(Saved entries)
BEGIN
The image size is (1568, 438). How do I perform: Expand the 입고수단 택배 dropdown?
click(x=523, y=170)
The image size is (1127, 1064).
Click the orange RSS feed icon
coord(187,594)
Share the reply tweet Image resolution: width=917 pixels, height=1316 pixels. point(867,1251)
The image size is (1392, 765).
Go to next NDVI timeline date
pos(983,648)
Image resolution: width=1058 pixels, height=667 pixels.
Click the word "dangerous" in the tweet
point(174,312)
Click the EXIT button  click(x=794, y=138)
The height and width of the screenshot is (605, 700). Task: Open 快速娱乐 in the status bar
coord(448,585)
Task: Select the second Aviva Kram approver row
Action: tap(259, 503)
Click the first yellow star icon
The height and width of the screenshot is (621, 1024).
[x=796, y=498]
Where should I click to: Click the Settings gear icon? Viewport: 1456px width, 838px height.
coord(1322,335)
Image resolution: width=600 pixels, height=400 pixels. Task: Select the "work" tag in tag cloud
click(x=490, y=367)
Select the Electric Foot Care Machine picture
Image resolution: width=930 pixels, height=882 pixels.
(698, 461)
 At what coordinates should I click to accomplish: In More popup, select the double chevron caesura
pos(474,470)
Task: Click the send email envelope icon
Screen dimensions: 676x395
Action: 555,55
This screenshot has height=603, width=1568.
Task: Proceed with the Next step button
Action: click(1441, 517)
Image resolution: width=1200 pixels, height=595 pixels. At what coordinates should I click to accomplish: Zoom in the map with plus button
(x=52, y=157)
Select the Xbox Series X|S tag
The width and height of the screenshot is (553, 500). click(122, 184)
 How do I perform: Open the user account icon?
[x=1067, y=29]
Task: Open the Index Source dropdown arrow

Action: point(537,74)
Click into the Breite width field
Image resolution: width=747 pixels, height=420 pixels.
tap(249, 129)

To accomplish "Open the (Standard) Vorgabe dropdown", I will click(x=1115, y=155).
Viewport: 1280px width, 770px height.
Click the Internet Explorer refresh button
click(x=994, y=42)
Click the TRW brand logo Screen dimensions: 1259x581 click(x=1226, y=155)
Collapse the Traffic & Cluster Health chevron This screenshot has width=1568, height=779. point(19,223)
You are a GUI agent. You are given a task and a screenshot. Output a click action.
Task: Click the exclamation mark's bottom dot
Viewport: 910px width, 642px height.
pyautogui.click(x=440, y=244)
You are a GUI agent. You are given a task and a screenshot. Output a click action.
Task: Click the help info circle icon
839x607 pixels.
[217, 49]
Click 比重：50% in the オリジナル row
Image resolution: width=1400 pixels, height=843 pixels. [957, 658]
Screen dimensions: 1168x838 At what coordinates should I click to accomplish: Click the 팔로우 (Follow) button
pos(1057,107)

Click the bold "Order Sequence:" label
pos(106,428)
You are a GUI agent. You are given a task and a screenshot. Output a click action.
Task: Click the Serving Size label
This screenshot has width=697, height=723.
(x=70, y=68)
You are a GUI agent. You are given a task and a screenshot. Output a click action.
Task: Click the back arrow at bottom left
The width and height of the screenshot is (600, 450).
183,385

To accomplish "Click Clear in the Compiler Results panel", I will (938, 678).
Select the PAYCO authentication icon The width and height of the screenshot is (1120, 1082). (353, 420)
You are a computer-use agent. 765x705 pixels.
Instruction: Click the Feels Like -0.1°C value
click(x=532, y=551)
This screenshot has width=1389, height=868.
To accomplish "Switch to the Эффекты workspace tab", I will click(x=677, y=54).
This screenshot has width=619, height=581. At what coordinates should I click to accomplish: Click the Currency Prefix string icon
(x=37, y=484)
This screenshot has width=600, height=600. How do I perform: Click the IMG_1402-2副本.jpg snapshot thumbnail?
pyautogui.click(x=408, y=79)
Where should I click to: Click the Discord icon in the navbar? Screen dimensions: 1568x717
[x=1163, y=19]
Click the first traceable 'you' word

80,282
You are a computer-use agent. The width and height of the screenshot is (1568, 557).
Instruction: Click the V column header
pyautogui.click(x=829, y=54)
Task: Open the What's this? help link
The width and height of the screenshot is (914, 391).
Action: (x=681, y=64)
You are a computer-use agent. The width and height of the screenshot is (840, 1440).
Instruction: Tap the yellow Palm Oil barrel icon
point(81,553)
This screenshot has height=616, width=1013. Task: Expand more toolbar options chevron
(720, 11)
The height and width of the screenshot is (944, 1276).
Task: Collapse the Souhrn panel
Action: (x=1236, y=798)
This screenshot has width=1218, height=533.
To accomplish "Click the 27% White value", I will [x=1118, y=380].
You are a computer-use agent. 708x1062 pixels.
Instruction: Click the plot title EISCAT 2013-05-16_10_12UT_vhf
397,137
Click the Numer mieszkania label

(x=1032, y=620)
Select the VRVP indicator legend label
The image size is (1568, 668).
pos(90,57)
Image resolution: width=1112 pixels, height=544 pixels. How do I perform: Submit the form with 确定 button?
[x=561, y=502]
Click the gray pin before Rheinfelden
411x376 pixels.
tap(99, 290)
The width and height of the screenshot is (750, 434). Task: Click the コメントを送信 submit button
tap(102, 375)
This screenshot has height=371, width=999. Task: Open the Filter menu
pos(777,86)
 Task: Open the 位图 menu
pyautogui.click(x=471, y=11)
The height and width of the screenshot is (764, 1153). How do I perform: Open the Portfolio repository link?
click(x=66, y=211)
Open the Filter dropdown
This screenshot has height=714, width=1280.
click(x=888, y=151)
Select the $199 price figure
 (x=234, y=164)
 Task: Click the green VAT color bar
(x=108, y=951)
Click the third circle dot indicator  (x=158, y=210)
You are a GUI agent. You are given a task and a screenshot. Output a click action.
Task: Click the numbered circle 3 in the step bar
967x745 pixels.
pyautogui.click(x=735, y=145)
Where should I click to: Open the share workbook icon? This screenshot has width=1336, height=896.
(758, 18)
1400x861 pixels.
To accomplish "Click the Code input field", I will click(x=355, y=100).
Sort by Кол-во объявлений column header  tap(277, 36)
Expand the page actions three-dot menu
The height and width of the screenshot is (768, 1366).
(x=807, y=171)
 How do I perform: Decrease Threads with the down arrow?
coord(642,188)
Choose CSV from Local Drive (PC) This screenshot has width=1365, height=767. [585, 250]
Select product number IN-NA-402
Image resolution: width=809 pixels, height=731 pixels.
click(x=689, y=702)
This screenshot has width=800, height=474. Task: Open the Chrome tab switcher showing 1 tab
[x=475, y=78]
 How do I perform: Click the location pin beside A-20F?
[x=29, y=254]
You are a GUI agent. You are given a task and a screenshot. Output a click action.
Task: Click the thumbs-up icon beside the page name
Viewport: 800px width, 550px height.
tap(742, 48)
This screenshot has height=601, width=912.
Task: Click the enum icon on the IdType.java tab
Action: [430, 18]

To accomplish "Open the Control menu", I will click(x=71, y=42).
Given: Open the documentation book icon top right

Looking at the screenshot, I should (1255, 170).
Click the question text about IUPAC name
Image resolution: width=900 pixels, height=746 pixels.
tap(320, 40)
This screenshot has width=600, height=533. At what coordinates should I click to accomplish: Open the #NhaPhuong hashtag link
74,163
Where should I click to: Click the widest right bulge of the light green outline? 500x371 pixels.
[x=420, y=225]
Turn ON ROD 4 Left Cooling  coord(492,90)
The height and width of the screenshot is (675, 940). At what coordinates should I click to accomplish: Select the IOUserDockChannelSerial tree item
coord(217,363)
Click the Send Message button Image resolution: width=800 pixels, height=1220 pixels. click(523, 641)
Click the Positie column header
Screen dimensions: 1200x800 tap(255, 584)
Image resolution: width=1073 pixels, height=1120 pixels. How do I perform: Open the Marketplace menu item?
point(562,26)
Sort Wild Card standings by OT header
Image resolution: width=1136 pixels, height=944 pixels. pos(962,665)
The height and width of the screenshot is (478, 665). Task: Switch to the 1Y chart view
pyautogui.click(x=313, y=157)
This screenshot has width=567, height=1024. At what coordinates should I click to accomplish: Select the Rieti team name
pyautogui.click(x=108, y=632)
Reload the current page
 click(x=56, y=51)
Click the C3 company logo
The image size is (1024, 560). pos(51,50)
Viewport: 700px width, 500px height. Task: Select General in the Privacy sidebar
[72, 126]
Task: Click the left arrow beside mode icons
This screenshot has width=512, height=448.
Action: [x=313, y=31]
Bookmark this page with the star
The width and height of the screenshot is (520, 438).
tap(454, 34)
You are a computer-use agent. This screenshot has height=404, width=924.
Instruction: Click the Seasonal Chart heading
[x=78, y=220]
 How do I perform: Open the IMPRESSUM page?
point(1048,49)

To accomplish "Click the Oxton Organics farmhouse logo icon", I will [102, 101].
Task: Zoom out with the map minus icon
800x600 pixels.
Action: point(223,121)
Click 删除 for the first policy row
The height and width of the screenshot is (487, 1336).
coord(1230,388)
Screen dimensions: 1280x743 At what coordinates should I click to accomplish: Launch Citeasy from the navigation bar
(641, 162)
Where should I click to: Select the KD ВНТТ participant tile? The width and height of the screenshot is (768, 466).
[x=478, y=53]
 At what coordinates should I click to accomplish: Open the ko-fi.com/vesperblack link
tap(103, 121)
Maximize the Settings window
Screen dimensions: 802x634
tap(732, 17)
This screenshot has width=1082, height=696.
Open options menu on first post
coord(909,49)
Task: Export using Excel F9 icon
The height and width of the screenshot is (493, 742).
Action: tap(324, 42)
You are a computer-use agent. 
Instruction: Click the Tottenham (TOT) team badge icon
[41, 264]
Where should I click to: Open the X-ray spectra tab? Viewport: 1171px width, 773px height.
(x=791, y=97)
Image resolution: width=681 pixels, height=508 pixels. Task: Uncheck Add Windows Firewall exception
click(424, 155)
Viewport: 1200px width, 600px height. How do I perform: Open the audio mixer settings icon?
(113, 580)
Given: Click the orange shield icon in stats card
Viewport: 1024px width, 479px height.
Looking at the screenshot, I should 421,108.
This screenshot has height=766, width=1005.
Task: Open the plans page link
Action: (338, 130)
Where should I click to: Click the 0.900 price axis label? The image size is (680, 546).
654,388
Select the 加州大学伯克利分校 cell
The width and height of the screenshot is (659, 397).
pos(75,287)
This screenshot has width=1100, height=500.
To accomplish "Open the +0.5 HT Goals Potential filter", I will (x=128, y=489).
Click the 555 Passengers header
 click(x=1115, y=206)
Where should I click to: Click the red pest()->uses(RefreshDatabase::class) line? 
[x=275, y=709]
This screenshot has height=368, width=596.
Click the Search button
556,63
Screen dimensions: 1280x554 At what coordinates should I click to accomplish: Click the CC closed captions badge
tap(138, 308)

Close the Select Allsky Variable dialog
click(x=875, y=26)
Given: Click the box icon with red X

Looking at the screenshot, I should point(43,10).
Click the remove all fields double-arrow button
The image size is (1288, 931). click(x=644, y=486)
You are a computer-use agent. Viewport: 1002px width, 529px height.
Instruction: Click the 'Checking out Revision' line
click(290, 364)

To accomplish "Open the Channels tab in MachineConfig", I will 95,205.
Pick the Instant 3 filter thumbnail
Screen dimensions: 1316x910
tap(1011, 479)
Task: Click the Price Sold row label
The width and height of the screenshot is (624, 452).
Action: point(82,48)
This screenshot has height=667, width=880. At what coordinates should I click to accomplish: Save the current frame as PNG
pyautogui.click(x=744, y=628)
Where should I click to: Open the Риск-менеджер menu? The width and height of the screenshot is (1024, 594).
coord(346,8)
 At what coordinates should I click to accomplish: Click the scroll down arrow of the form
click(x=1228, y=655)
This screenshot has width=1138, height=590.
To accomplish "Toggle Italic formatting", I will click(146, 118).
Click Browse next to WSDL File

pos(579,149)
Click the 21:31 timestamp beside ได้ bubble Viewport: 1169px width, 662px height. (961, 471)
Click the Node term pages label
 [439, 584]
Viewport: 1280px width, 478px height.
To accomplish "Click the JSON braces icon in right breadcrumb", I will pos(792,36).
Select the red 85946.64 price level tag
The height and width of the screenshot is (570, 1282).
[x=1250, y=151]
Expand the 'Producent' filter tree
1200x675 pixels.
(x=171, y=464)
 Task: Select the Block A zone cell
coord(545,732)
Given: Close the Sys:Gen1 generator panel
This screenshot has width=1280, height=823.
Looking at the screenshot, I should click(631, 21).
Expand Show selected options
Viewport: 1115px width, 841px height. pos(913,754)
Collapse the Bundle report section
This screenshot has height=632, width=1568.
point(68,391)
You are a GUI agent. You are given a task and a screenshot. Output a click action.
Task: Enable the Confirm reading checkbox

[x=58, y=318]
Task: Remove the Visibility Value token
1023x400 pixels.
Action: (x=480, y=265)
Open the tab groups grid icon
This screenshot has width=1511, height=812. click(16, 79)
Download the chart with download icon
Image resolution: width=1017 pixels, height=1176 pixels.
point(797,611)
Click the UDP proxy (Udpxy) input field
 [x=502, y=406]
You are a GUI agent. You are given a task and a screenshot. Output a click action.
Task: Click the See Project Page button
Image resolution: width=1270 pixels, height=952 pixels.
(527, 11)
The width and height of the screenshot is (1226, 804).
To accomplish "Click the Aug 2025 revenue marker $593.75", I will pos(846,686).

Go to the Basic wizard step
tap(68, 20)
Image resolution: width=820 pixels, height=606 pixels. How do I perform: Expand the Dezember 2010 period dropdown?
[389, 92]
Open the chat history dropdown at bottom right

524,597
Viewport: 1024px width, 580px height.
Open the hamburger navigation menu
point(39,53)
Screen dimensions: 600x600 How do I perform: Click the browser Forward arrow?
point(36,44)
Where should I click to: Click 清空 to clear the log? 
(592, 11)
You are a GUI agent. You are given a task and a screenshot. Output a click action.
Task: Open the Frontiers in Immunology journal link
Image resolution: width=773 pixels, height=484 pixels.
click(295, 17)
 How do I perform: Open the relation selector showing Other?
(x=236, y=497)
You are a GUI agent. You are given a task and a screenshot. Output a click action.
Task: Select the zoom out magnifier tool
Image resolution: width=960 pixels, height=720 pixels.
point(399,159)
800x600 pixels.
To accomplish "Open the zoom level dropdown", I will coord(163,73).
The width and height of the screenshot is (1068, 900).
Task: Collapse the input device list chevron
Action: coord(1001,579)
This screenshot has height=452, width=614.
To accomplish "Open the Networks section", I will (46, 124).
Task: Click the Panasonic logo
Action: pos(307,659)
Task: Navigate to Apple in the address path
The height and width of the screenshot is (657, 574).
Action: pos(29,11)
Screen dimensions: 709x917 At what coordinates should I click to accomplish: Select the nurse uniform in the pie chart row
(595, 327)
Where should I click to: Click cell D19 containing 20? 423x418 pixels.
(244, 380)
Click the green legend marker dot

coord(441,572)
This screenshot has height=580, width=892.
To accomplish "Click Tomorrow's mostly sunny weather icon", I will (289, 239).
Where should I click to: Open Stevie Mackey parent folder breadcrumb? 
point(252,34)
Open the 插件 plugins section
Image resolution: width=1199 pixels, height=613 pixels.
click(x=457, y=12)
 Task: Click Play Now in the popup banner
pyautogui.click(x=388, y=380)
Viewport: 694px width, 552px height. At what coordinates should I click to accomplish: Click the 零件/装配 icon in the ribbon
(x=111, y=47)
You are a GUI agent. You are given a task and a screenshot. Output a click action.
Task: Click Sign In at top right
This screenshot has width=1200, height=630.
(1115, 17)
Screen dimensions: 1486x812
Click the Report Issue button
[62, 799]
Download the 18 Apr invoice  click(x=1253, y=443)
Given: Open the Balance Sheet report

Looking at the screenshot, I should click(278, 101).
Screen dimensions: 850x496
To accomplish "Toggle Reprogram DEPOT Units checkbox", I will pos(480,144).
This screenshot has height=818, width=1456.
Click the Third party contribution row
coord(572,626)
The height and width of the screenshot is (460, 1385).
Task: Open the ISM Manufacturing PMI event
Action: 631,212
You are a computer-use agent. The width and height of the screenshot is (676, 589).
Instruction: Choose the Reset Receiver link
END
Work required - From the records above, transcribe exactly the run of lines that opens with the line holding "Task: Click Play Now in the popup banner" and closes with the line holding "Screen dimensions: 1486x812", both included.

Output below -
 Task: Click Play Now in the popup banner
pyautogui.click(x=388, y=380)
Viewport: 694px width, 552px height. At what coordinates should I click to accomplish: Click the 零件/装配 icon in the ribbon
(x=111, y=47)
You are a GUI agent. You are given a task and a screenshot. Output a click action.
Task: Click Sign In at top right
This screenshot has width=1200, height=630.
(1115, 17)
Screen dimensions: 1486x812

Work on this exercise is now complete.